Records from a collection:

# # # #

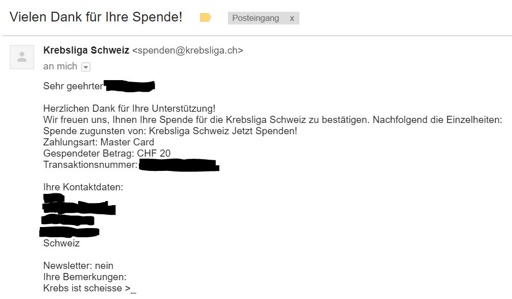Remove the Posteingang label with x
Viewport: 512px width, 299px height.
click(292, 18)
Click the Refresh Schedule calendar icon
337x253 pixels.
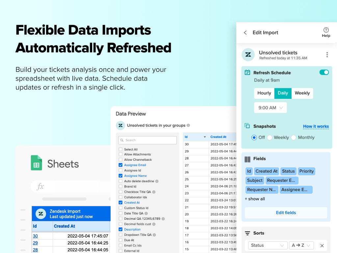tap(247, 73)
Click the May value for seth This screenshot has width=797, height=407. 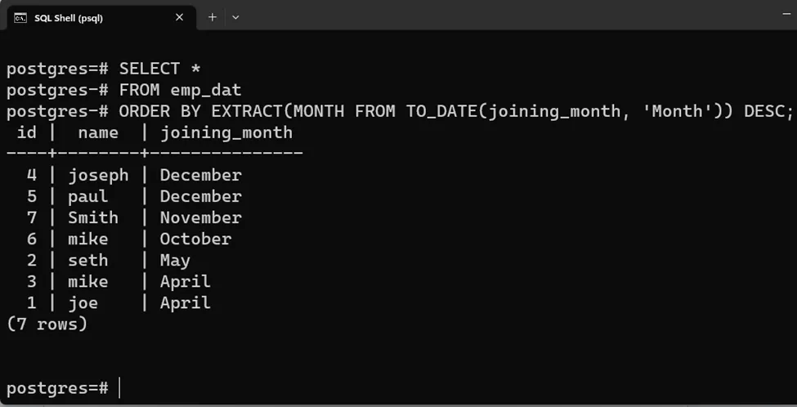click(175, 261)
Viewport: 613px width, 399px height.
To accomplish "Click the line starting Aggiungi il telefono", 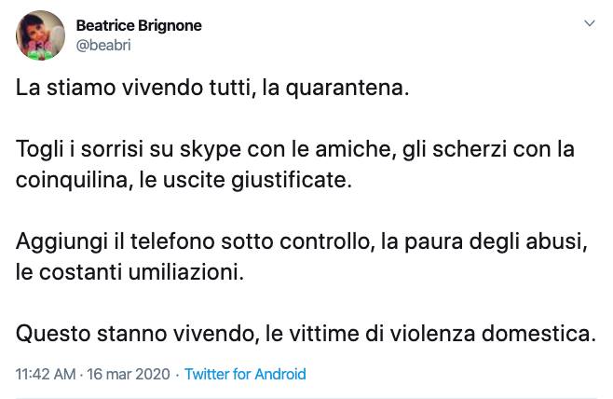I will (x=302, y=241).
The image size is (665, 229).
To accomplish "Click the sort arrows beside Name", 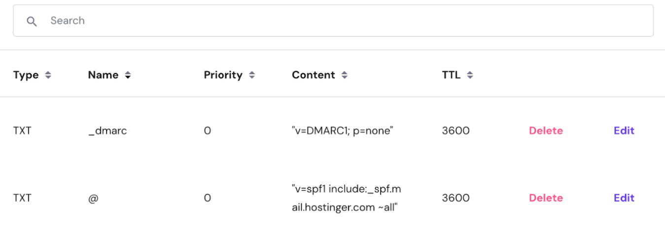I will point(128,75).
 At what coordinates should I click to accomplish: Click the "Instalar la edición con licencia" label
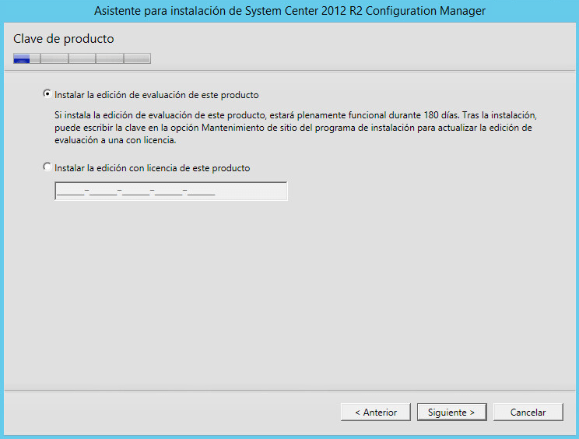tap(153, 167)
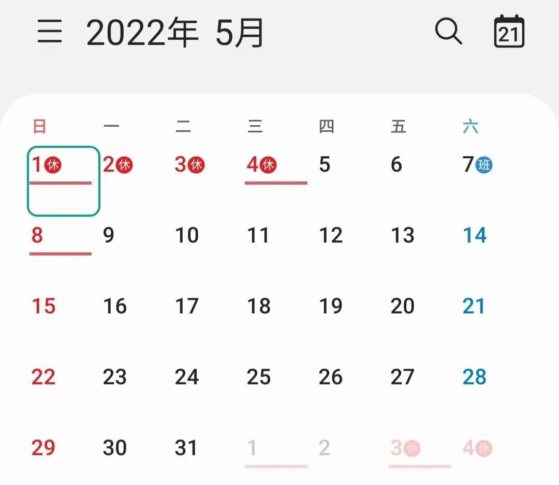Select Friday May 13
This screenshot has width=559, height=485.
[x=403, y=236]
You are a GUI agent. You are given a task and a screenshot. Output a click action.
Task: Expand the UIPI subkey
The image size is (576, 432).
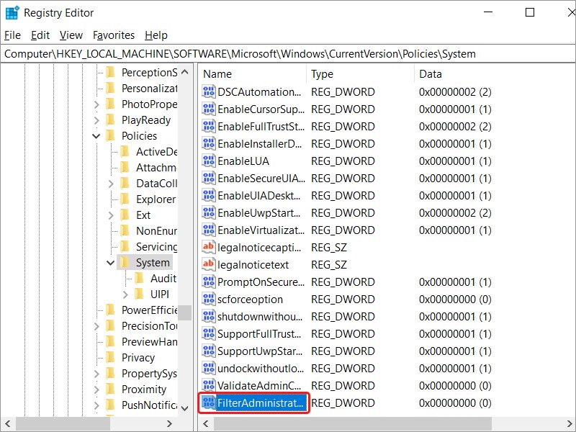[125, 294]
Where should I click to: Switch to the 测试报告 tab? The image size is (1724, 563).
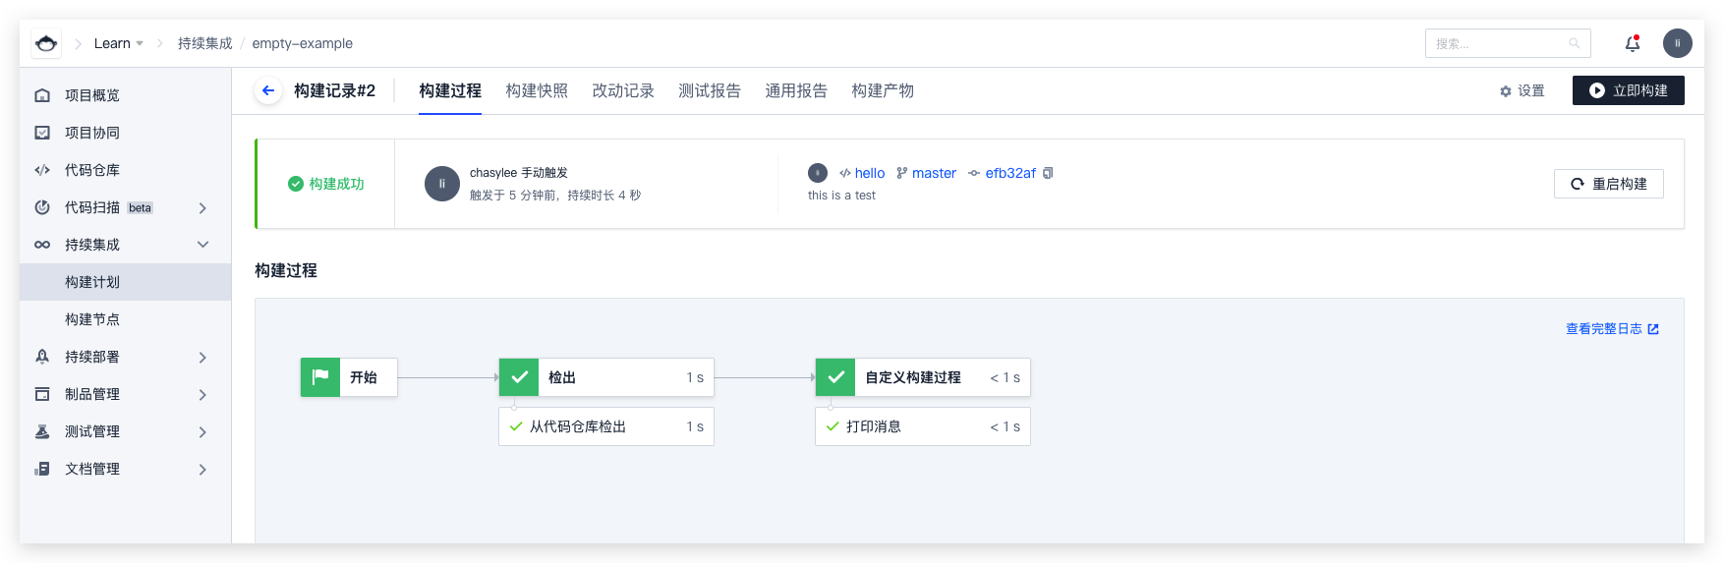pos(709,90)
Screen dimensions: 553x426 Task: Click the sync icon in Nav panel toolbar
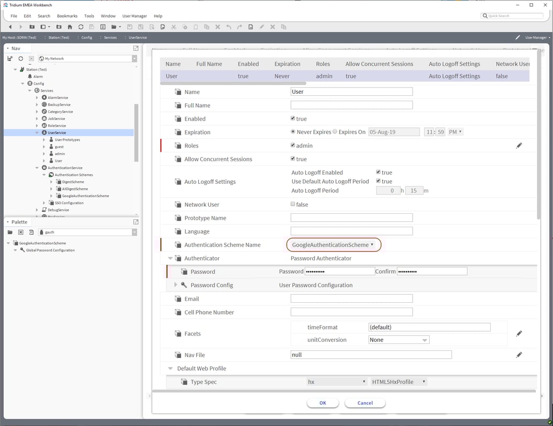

# # # #

Lines from the one holding "You are a GUI" to the end of the data, both ends included, are to be given again exactly; no pictures belong in the copy.

### Expected answer
You are a GUI agent. You are given a task and a screenshot. Output a click action.
Task: Expand the UIPI subkey
The image size is (576, 432).
[125, 294]
Where should I click to: Switch to the 测试报告 tab? The image size is (1724, 563).
pos(709,90)
Screen dimensions: 553x426 Task: Click the sync icon in Nav panel toolbar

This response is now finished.